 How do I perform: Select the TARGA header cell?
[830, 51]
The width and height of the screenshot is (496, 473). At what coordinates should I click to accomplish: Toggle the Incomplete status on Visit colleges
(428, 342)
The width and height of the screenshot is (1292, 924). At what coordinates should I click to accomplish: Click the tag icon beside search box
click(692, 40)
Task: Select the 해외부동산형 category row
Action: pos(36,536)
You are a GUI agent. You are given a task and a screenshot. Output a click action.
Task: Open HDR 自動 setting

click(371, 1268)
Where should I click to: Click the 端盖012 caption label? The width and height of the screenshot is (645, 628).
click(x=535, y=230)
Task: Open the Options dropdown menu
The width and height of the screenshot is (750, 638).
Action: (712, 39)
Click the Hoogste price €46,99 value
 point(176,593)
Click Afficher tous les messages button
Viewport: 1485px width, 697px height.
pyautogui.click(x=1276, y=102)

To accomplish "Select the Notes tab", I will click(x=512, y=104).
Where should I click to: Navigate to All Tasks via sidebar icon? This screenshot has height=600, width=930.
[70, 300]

▶ **Task objective**
The lines from the one containing "Task: Open the Options dropdown menu" through the end of the data are to be copied exactly, the first and last of them included.

▶ **Written solution**
Task: Open the Options dropdown menu
The width and height of the screenshot is (750, 638).
Action: (712, 39)
Click the Hoogste price €46,99 value
 point(176,593)
Click Afficher tous les messages button
Viewport: 1485px width, 697px height.
pyautogui.click(x=1276, y=102)

To accomplish "Select the Notes tab", I will click(x=512, y=104).
Where should I click to: Navigate to All Tasks via sidebar icon? This screenshot has height=600, width=930.
[70, 300]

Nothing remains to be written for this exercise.